Falling, or rather plunging, natural gas prices have been hard on natural gas stocks and even big diversified energy stocks like Exxon Mobil Corporation (XOM) are feeling some of the pain, thanks to having exposure to natural gas. However, Exxon Mobil has remained resolute in its focus on natural gas for the long term, which begs the question: should investors be concerned about that?
Exxon Mobil and the Other Supermajors
To begin with, Exxon Mobil is the world's largest publicly traded international oil and natural gas producer. In fact and at the end of last year, it had a resource base of 87 billion oil-equivalent barrels - the largest among international oil companies. That makes Exxon Mobil one of the supermajors with the others considered to be BP (BP), Chevron (CVX), Royal Dutch Shell (RDS.A) and TOTAL (TOT) - and sometimes ConocoPhillips (COP). Together, these super large oil companies control roughly 6% of the world's oil supply, with OPEC and state-owned entities controlling much of the rest or around 88% of the world's oil.
Given its market cap and the fact that it is part of the Dow Jones Industrial Average, Exxon Mobil is easily one of the most widely held stocks out there, but its performance has not exactly been overly spectacular over the last few years. Specifically, and as of the beginning of September, Exxon Mobil is only up around 2% since the start of the year, up 20% over the past year, up 1% over the past five years, and up 145% over the past ten years, but the stock also has a forward dividend of $2.28 for a dividend yield of around 2.6% - which cannot be completely ignored in the current zero interest rate environment.
Is There Really a Problem With Exxon Mobil's Focus on Natural Gas?
One major reason some analysts have given for the stock's somewhat uninspiring performance is Exxon Mobil's conservative and long-term strategy, which is to be evenly diversified between oil and natural gas and to keep both upstream and downstream activities under one roof. That strategy means that at least for the short term, Exxon Mobil is exposed to record low natural gas prices. Moreover, and while other major oil companies have been cutting back on natural gas drilling, Exxon Mobil has actually increased natural gas production in the US - especially with its 2009 acquisition of pure play Fortune 500 natural gas producer XTO Energy.
So why is Exxon Mobil still resolutely focused on natural gas when others are cutting back? A quick look at Exxon Mobil's natural gas page on its website reveals that the company believes natural gas will be the fastest-growing major fuel to 2040 and that demand will be rising by more than 60%. The company further states that much of the growth in natural gas will come at the expense of coal as electric utilities and other major coal users try to reduce their CO2 emissions. In fact, Exxon Mobil believes that natural gas will overtake coal by 2025 to become the most popular fuel after oil with growth in every part of the world - especially in the Asia Pacific region where demand is expected to triple over the next 30 years.

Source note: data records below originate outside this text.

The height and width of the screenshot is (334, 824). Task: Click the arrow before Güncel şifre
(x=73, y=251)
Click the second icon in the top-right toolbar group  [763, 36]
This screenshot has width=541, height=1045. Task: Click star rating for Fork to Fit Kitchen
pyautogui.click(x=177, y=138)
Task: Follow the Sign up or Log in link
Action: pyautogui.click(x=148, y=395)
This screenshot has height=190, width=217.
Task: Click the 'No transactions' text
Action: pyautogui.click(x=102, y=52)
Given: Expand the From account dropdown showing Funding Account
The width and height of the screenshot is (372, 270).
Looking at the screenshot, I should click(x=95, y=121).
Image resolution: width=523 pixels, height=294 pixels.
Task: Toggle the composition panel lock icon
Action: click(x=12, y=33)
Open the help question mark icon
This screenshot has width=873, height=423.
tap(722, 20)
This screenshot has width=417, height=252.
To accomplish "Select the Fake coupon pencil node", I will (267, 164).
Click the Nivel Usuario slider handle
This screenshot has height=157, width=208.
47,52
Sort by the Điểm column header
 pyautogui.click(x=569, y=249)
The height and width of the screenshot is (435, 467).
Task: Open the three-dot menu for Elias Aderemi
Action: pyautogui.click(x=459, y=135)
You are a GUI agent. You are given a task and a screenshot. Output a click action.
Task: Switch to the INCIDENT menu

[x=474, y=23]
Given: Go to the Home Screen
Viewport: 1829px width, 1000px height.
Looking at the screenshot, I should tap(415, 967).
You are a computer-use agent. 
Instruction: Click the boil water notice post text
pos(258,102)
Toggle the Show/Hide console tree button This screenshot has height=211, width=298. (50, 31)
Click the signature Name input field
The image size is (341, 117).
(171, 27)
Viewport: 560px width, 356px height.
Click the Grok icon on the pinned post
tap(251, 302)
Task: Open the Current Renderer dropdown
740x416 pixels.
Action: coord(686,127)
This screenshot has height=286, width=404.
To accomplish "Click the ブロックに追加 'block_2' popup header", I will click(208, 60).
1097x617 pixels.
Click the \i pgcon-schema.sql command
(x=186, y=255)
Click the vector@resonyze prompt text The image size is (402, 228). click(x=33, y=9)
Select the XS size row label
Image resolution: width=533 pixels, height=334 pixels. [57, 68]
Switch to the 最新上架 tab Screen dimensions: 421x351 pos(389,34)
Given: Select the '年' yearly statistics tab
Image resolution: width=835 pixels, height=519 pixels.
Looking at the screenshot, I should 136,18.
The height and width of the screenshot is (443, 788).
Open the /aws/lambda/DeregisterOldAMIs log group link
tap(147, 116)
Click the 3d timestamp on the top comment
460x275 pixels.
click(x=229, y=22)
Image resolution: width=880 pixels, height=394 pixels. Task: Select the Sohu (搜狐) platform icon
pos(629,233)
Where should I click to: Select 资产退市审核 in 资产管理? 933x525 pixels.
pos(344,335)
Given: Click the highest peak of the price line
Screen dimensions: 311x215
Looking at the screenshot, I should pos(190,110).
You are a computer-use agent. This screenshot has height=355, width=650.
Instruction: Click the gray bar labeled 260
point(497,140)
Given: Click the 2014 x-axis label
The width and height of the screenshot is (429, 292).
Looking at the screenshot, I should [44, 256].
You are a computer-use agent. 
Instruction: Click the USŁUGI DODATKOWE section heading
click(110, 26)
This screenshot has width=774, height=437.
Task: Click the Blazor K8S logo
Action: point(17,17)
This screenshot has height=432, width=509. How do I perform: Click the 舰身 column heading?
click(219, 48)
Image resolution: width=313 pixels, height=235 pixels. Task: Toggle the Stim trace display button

Now much can be said of a company with a long-term strategy, but if your investment horizon is not as long as 2040 (let alone 2025), you might want to reconsider investing in Exxon Mobil. On the other hand, there are near-term factors that could boast the price of natural gas and hence the stock price of Exxon Mobil.
For starters, it's an election year and while the current administration along with their environmentalist supporters may have their sights on windmills, solar and other fanciful sources of energy that require expensive taxpayer subsidies, cheap and plentiful natural gas is getting too hard even for them to try and ignore. And should there be a change in who occupies the White House after the November elections, you can bet that government policy towards natural gas will change for the better.
Moreover, there appears to be enough natural gas out there that could turn the USA into a major natural gas exporter in the near future if the right infrastructure and more importantly, the right energy polices are put into place. At the very least, natural gas will increasingly power electric utilities and potentially vehicles as well.
Finally, it's worth remembering that the history of natural gas, oil and commodities in general has repeatedly shown their tendencies to collapse in price only to make sharp rebounds at some point in the future and that point can actually happen rather quickly. For example: Remember when the price of oil hit $145 a barrel in the summer of 2008 only to end the year at the $30 a barrel level? Oil is now trading at around $100 a barrel. That means we cannot expect natural gas prices to remain at record lows forever.
The Final Word: Exxon Mobil
If you believe that natural gas prices are in for a rebound in the short or medium term, clearly Exxon Mobil will benefit and you will come out as a winner. However, should natural gas prices continue to fall and remain low or flat, it's likely that Exxon Mobil's stock will continue to move sideways or at least give an uninspiring performance that could just as easily turn negative if oil prices were to fall as well.
On the other hand, I do believe that Exxon Mobil, given its sheer size and conservative management strategy, is a good addition to a portfolio of someone young with a long-term investing horizon who wants to play it safe. After all, natural gas prices will not stay low forever and if your investment time horizon is long enough, you will probably eventually see natural gas benefit Exxon Mobil's share price.